WHAT IS BEING ASKED: Render the data below as a JSON list of strings with one string per line, leaving out blank lines.

★ ★ ★

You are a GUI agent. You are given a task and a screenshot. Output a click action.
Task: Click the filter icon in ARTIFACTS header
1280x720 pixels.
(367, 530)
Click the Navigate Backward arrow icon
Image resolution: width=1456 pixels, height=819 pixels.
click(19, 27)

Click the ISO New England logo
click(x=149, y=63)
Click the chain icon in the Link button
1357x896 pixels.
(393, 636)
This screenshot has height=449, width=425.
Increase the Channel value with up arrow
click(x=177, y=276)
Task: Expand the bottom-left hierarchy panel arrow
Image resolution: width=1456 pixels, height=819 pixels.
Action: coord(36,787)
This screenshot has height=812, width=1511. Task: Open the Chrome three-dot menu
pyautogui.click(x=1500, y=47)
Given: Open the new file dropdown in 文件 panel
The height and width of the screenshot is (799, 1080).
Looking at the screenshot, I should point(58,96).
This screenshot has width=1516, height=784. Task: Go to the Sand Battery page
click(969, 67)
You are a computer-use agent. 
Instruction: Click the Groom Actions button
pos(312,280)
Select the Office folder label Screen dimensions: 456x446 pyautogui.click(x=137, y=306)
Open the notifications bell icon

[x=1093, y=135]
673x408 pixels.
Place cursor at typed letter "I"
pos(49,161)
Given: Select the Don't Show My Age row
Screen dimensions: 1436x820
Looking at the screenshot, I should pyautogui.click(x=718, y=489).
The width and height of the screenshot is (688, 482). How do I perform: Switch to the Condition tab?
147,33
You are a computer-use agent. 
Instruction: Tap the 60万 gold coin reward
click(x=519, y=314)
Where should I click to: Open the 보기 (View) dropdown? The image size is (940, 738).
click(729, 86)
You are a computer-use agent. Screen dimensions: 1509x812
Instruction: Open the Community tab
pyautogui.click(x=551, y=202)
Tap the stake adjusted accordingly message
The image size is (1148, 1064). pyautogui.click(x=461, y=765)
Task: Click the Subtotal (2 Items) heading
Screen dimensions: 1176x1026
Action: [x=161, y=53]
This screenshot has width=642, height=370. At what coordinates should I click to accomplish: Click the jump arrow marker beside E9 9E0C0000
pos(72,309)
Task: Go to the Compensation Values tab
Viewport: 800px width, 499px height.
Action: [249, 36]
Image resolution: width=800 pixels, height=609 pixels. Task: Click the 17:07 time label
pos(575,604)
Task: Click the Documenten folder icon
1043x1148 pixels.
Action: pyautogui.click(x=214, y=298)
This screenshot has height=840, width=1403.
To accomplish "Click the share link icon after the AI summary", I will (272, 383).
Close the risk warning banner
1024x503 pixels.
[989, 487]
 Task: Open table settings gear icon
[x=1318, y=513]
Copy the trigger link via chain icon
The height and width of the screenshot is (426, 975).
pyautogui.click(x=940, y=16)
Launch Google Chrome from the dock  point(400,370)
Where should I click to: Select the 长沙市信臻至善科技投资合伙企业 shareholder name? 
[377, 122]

★ ★ ★

REPLY TO THE TASK:
[
  "You are a GUI agent. You are given a task and a screenshot. Output a click action.",
  "Task: Click the filter icon in ARTIFACTS header",
  "1280x720 pixels.",
  "(367, 530)",
  "Click the Navigate Backward arrow icon",
  "Image resolution: width=1456 pixels, height=819 pixels.",
  "click(19, 27)",
  "Click the ISO New England logo",
  "click(x=149, y=63)",
  "Click the chain icon in the Link button",
  "1357x896 pixels.",
  "(393, 636)",
  "This screenshot has height=449, width=425.",
  "Increase the Channel value with up arrow",
  "click(x=177, y=276)",
  "Task: Expand the bottom-left hierarchy panel arrow",
  "Image resolution: width=1456 pixels, height=819 pixels.",
  "Action: coord(36,787)",
  "This screenshot has height=812, width=1511. Task: Open the Chrome three-dot menu",
  "pyautogui.click(x=1500, y=47)",
  "Given: Open the new file dropdown in 文件 panel",
  "The height and width of the screenshot is (799, 1080).",
  "Looking at the screenshot, I should point(58,96).",
  "This screenshot has width=1516, height=784. Task: Go to the Sand Battery page",
  "click(969, 67)",
  "You are a computer-use agent. ",
  "Instruction: Click the Groom Actions button",
  "pos(312,280)",
  "Select the Office folder label Screen dimensions: 456x446 pyautogui.click(x=137, y=306)",
  "Open the notifications bell icon",
  "[x=1093, y=135]",
  "673x408 pixels.",
  "Place cursor at typed letter \"I\"",
  "pos(49,161)",
  "Given: Select the Don't Show My Age row",
  "Screen dimensions: 1436x820",
  "Looking at the screenshot, I should pyautogui.click(x=718, y=489).",
  "The width and height of the screenshot is (688, 482). How do I perform: Switch to the Condition tab?",
  "147,33",
  "You are a computer-use agent. ",
  "Instruction: Tap the 60万 gold coin reward",
  "click(x=519, y=314)",
  "Where should I click to: Open the 보기 (View) dropdown? The image size is (940, 738).",
  "click(729, 86)",
  "You are a computer-use agent. Screen dimensions: 1509x812",
  "Instruction: Open the Community tab",
  "pyautogui.click(x=551, y=202)",
  "Tap the stake adjusted accordingly message",
  "The image size is (1148, 1064). pyautogui.click(x=461, y=765)",
  "Task: Click the Subtotal (2 Items) heading",
  "Screen dimensions: 1176x1026",
  "Action: [x=161, y=53]",
  "This screenshot has width=642, height=370. At what coordinates should I click to accomplish: Click the jump arrow marker beside E9 9E0C0000",
  "pos(72,309)",
  "Task: Go to the Compensation Values tab",
  "Viewport: 800px width, 499px height.",
  "Action: [249, 36]",
  "Image resolution: width=800 pixels, height=609 pixels. Task: Click the 17:07 time label",
  "pos(575,604)",
  "Task: Click the Documenten folder icon",
  "1043x1148 pixels.",
  "Action: pyautogui.click(x=214, y=298)",
  "This screenshot has height=840, width=1403.",
  "To accomplish \"Click the share link icon after the AI summary\", I will (272, 383).",
  "Close the risk warning banner",
  "1024x503 pixels.",
  "[989, 487]",
  " Task: Open table settings gear icon",
  "[x=1318, y=513]",
  "Copy the trigger link via chain icon",
  "The height and width of the screenshot is (426, 975).",
  "pyautogui.click(x=940, y=16)",
  "Launch Google Chrome from the dock  point(400,370)",
  "Where should I click to: Select the 长沙市信臻至善科技投资合伙企业 shareholder name? ",
  "[377, 122]"
]